CLEVELAND, Ohio -- Two years ago, the Indians threw a party in honor of Bob Feller's 90th birthday. The morning was bright and unseasonably warm. If you looked out the sun-filled windows of the Progressive Field restaurant where it was held, you could see rows of trees, their golden leaves unshed in early November.

The Browns were kicking off a few blocks away a couple of hours later. It was the last, deflating season of coach Romeo Crennel. Progressive Field had been silent in October 2008. After almost reaching the World Series in 2007, the Tribe had fallen with a thud the next year. Much the same had happened with the Browns, who had won 10 games in 2007.

On the distant horizon was the free agency of the Cavaliers' LeBron James. This spring and summer, we found out what his commitment to the city amounted to.

Feller, however, was always around. He dropped by spring training. He was a key attraction in the Indians' fantasy camp because, in all of baseball history, only Walter "Big Train" Johnson and Nolan Ryan had fastballs that rivaled Feller's. He showed up in the press box to watch the new kids play. A statue of Feller stood outside the park, but Feller himself, garrulous and assertive, was available in the third row of the press box in real life many nights.

Feller and Jim Brown are Cleveland's living representatives in sports legend. Sometimes, Brown has been around town, usually when he is paid to be, and sometimes, he is not. Currently, he is not.

But Feller? Why, he would wave you over to his table in the dining room before a game to deliver a comment that was certain to be provocative and unconventional.

He is rounding the bend and closing in on 92 now, and Sunday he revealed that he is fighting leukemia. He still hasn't lost anything off the fastball that gave him the nickname "Rapid" Robert. I've never had a conversation with him I didn't enjoy. I've had many in which I learned something.

The most memorable exchange came during the 1995 season.

"I'm afraid we have a few sluggers who are pretty easy to strike out," Feller said.

"Who would that be?" I said.

"Albert Belle, Jim Thome and Manny Ramirez," Feller said, as my eyes widened.

"How would you pitch to them, Bob?" I asked.

"Bust a fastball under their chin, then a slider on the outside corner," Feller said.

"Piece of cake," his tone said.

I awoke the next day to find that callers to the talk shows felt Feller and I were giving inside information to the enemy.

Of course, "busting a fastball under the chin" will get a pitcher warned or ejected these days. And if anyone can consistently hit the outside corner with a slider, well, their names would have been Greg Maddux and Tom Glavine of the Atlanta Braves, at least if National League umpires were behind the plate.

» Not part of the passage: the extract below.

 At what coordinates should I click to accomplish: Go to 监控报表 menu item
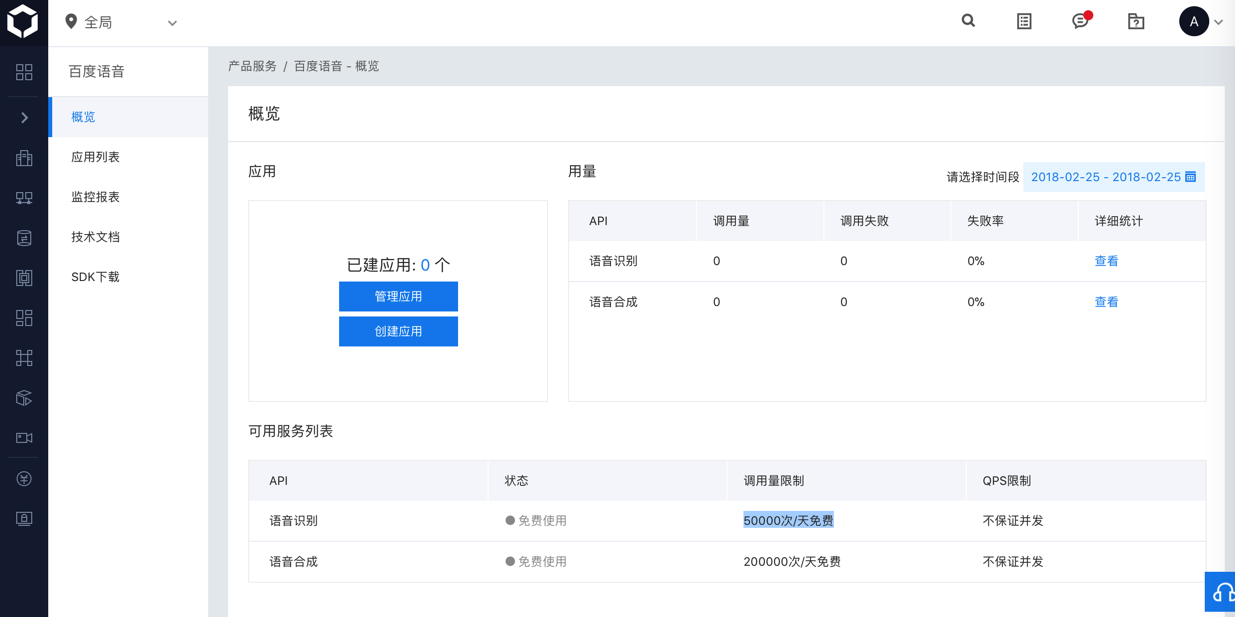pos(96,197)
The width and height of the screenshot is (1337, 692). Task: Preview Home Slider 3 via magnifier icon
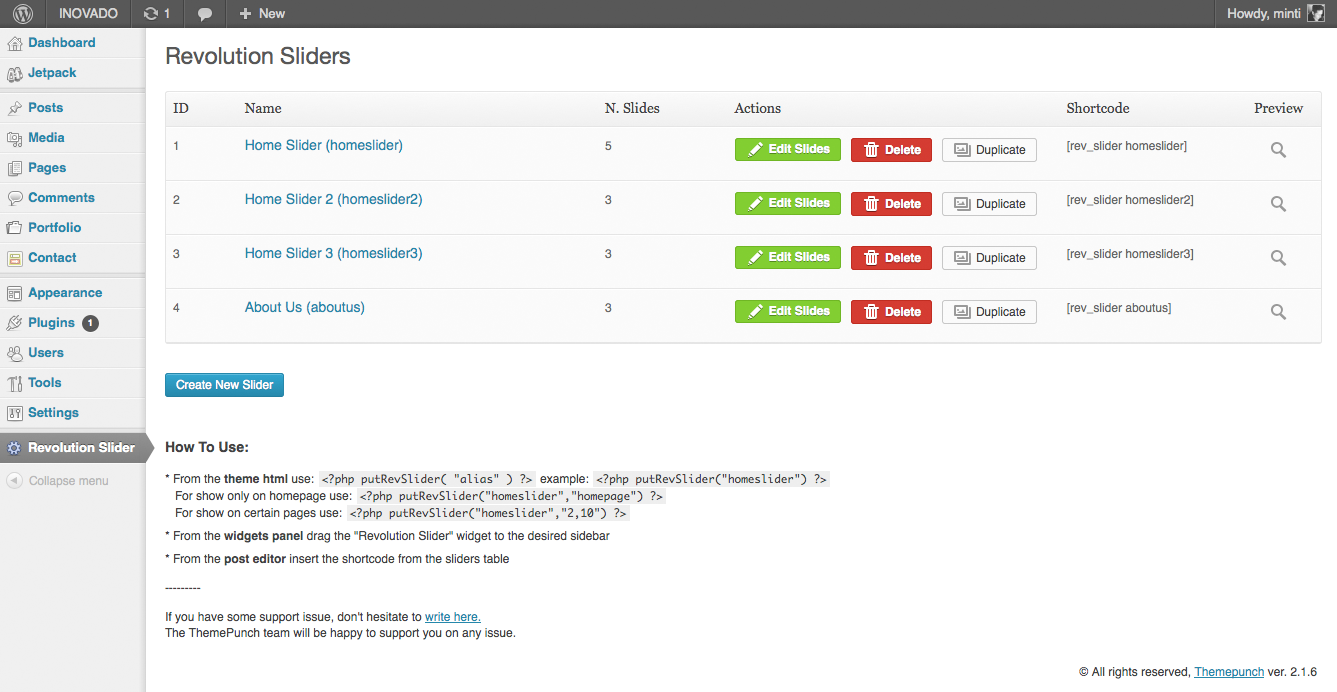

The outcry was amusing because Feller has always been chief among Indians partisans.

In the 1995 World Series, the decorous quiet, fastidiously observed by the deep thinkers and tormented artists in the press box, was disrupted by a burst of cheering in the front row one night. No one said a word about Feller's whoop of glee as the Indians took the lead. We all knew that, if anybody on earth was entitled to cheer for those longtime sad sacks, the Indians, it was Feller.

By 2007, eyeing with severe disapproval the Yankees cap LeBron James wore during the New York-Cleveland playoff series, Feller said he was going to wear a cap of the Detroit Pistons, the Cavaliers' arch-rivals at the time, to a Cavs game and sit behind the home bench. He was almost 89. Even then, I would have advised James not to dig in too deeply at the plate against him.

Some thought Feller ungracious when he said of Washington phenom Stephen Strasburg, after he handcuffed the Indians this year, "Check back with me when he's won a hundred games." But the ligament-transplant surgery Strasburg faces now simply shows that the remark was Feller's longer view of the kid as a baseball man.

Feller would have gotten to 300 wins -- piece of cake -- except he enlisted in the Navy, two days after the Japanese bombed Pearl Harbor. He saw combat in the North Atlantic and the Pacific. He lost 3 1/2 years out of the prime of his career.

Getting to 100 years? A whole city will be rooting for him. He's Cleveland's own, our piece of forever.